In simple terms, how would you explain (perhaps with simple examples) the difference between fixed effect, random effect and mixed effect models?
Blogger Andrew Gelman says that the terms 'fixed effect' and 'random effect' have variable meanings depending on who uses them (link). Perhaps you can pick out which one of the 5 definitions applies to your case. In general it may be better to either look for equations which describe the probability model the authors are using (when reading) or write out the full probability model you want to use (when writing).
Fixed effect: Something the experimenter directly manipulates and is often repeatable, e.g., drug administration - one group gets drug, one group gets placebo.
Random effect: Source of random variation / experimental units e.g., individuals drawn (at random) from a population for a clinical trial. Random effects estimates the variability
Mixed effect: Includes both, the fixed effect in these cases are estimating the population level coefficients, while the random effects can account for individual differences in response to an effect, e.g., each person receives both the drug and placebo on different occasions, the fixed effect estimates the effect of drug, the random effects terms would allow for each person to respond to the drug differently.
General categories of mixed effects - repeated measures, longitudinal, hierarchical, split-plot.
The distinction is only meaningful in the context of non-Bayesian statistics. In Bayesian statistics, all model parameters are "random".
Not really a formal definition, but I like the following slides: Mixed models and why sociolinguists should use them (mirror), from Daniel Ezra Johnson. A brief recap' is offered on slide 4. Although it mostly focused on psycholinguistic studies, it is very useful as a first step.
There are good books on this such as Gelman and Hill. What follows is essentially a summary of their perspective.

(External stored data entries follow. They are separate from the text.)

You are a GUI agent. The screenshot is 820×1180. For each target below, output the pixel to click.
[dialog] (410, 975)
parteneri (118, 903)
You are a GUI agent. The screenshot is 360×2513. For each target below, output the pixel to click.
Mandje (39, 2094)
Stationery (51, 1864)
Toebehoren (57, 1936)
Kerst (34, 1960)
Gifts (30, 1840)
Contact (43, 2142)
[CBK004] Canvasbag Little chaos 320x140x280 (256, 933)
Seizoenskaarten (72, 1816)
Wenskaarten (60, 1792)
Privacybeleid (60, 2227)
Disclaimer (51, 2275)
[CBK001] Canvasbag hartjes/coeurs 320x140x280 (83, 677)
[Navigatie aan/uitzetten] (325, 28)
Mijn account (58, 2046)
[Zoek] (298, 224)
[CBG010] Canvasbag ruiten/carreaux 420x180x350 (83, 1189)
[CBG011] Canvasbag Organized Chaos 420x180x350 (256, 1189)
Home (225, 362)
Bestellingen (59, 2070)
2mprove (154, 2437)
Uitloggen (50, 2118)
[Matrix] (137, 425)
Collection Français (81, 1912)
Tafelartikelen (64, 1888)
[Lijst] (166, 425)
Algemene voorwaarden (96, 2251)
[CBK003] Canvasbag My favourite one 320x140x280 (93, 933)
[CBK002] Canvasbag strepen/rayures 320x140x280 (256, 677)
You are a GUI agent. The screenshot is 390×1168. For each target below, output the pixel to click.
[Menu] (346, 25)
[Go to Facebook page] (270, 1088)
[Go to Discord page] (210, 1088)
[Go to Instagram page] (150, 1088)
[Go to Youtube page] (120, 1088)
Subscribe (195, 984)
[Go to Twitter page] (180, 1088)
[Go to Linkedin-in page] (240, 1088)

First of all, you should not get too caught up in the terminology. In statistics, jargon should never be used as a substitute for a mathematical understanding of the models themselves. That is especially true for random and mixed effects models. "Mixed" just means the model has both fixed and random effects, so let's focus on the difference between fixed and random.
Mathematically, the difference between fixed and random effects modeling is that the latter uses a multilevel approach to estimate an effect's variation across multiple "groups" (i.e. observations grouped by levels of a categorical predictor).*
In practice this means that, if you have few data points in a group, the group's effect estimate will be based partially on the more abundant data from other groups. This is known as partial pooling, and it's a nice compromise between completely pooling all groups, which could mask group-level variation, and treating all groups completely separately, which could give poor estimates for low-sample groups.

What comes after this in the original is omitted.